● Tasks to perform
**A.** In the excerpt on manganese in the rhizosphere, copy word for word the passage from "In this reaction" to "et al. 1998).".
**B.** Answer these questions using the excerpt on manganese in the rhizosphere:
(i) Which three bacteria are named as able to reduce Mn4+ to Mn2+?
(ii) What supplies the electrons needed for the reduction of Mn?
(iii) What can excessive reduction of Mn induce in acidic soils with abundant Mn minerals?

● Excerpt provided

----

The availability of manganese (Mn) in the rhizosphere is affected by two major factors: redox condition and pH. In oxidized soils manganese is present in its oxidized form, Mn4+, in the low soluble mineral pyrolusite. Some rhizosphere bacteria (Bacillus, Pseudomonas and Geobacter) can reduce oxidized Mn4+ to Mn2+, which is the chemical form that is metabolically useful for plants.

The reaction is as follows:

$$ {\mathrm{Mn}\mathrm{O}}_2+4{\mathrm{H}}^{+}+2{\mathrm{e}}^{-}\leftrightarrow {\mathrm{Mn}}^{2+}+2{\mathrm{H}}_2\mathrm{O}. $$
(2.1)

In this reaction two points are important; the reduction of Mn requires electrons and protons. Electrons are supplied by the decomposition of carbonaceous compounds, and protons can be supplied by the proton excretion system of root cells (Marschner 1997). Consequently, the activity of Mn reducers is highly favoured in the rhizosphere. Applications of organic matter also can favour the reduction of Mn (Hue et al. 2001). In alkaline soils where Mn usually is insoluble, the rhizosphere effect is beneficial, but in acidic soils with abundance of Mn minerals, excessive reduction of Mn can induce Mn toxicity in sensitive plants (Hue et al. 1998).

----

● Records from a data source

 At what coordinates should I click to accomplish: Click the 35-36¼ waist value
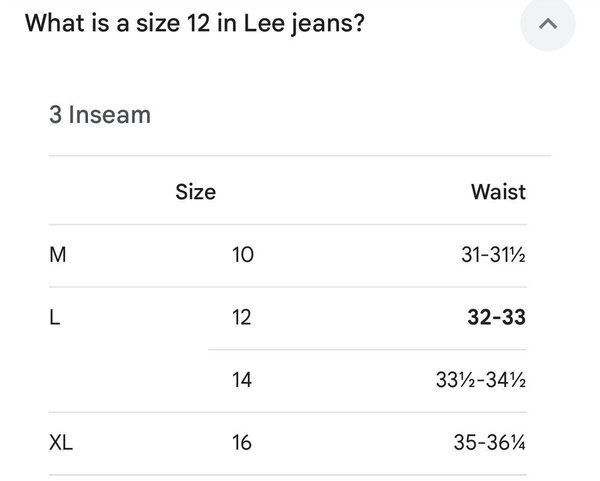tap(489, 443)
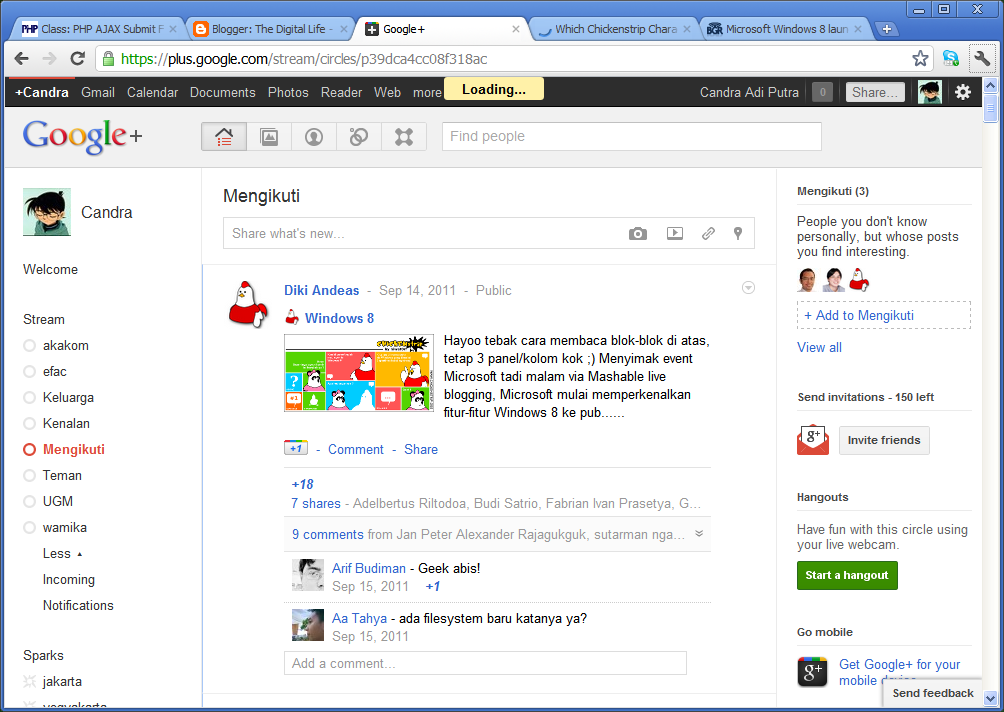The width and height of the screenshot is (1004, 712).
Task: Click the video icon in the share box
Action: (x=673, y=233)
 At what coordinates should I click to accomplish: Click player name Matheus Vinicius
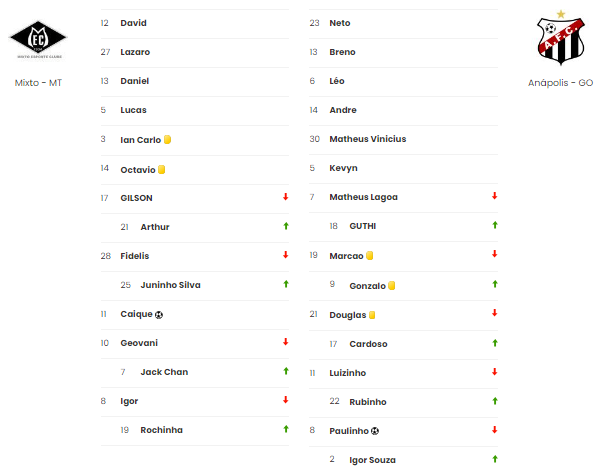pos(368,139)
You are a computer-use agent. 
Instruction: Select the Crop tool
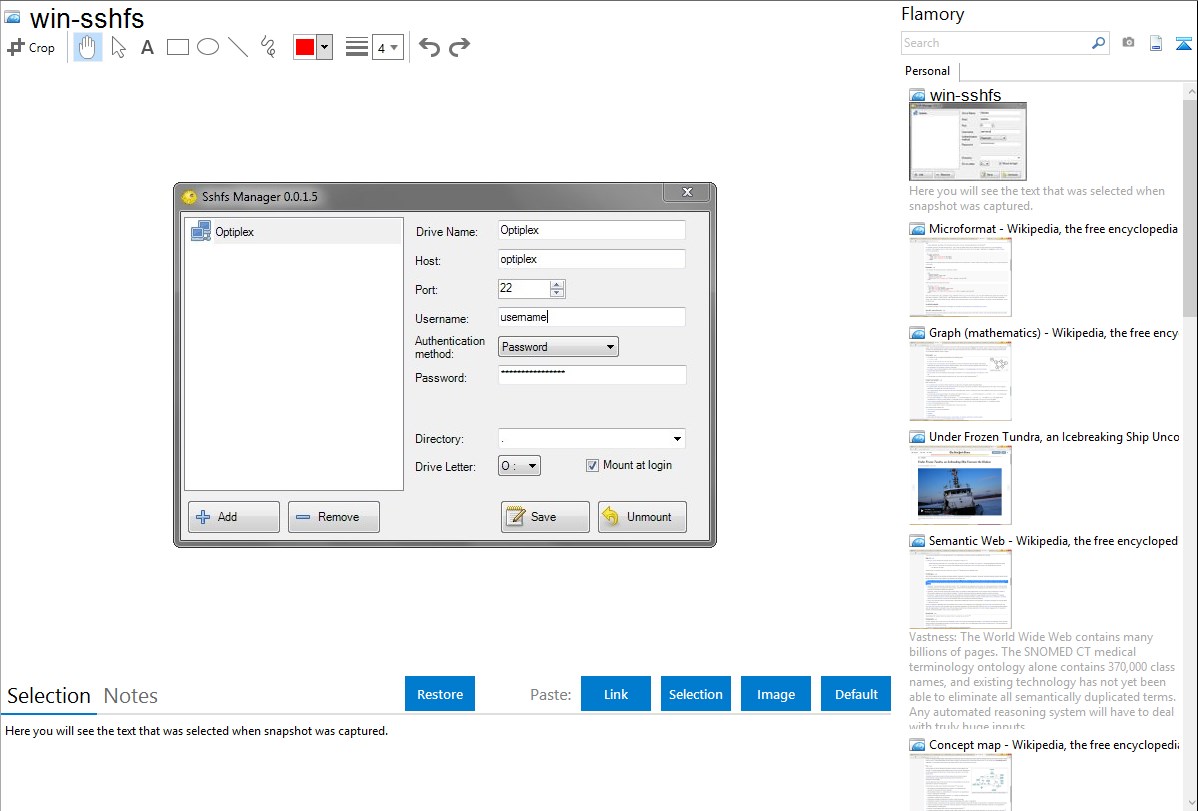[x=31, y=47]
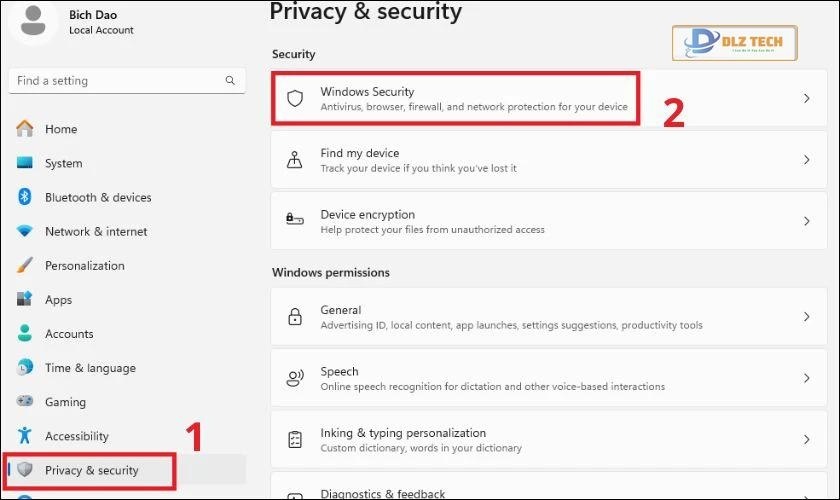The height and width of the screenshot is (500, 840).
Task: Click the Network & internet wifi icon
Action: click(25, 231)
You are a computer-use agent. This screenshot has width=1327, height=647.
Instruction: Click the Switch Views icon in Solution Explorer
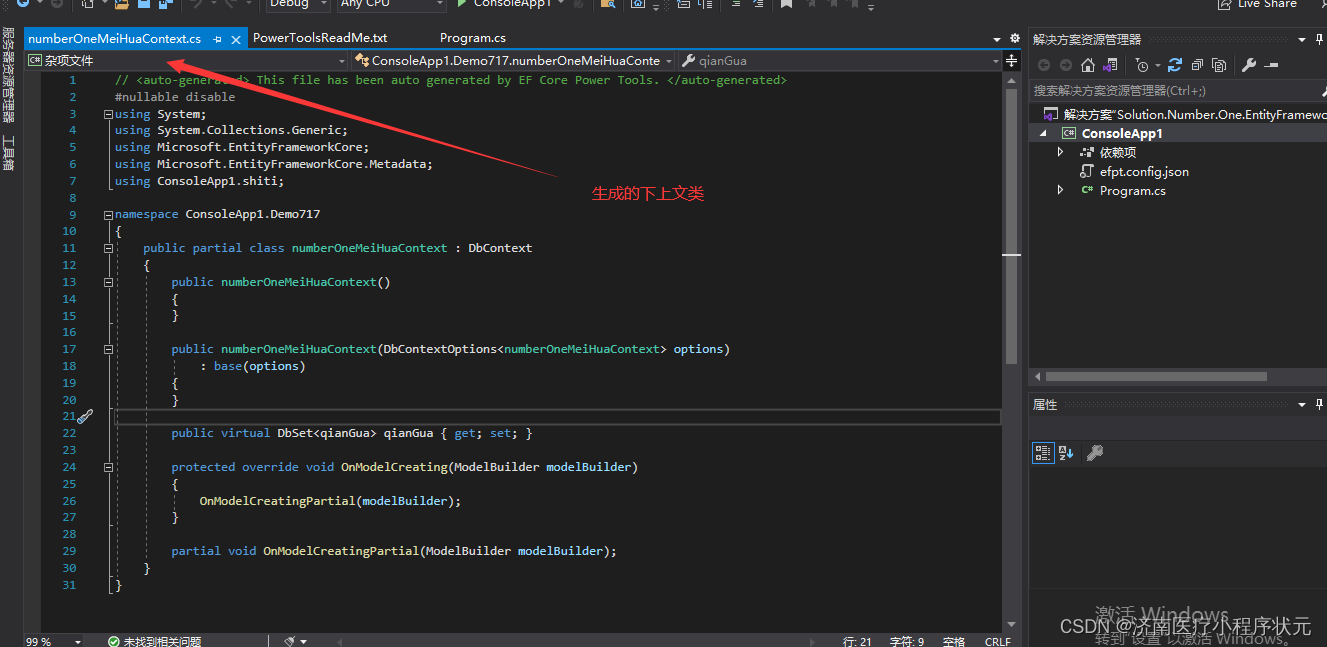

----

● Numbered answers
**A.**
In this reaction two points are important; the reduction of Mn requires electrons and protons. Electrons are supplied by the decomposition of carbonaceous compounds, and protons can be supplied by the proton excretion system of root cells (Marschner 1997). Consequently, the activity of Mn reducers is highly favoured in the rhizosphere. Applications of organic matter also can favour the reduction of Mn (Hue et al. 2001). In alkaline soils where Mn usually is insoluble, the rhizosphere effect is beneficial, but in acidic soils with abundance of Mn minerals, excessive reduction of Mn can induce Mn toxicity in sensitive plants (Hue et al. 1998).

**B.**
(i) Bacillus, Pseudomonas and Geobacter.
(ii) The decomposition of carbonaceous compounds.
(iii) Mn toxicity in sensitive plants.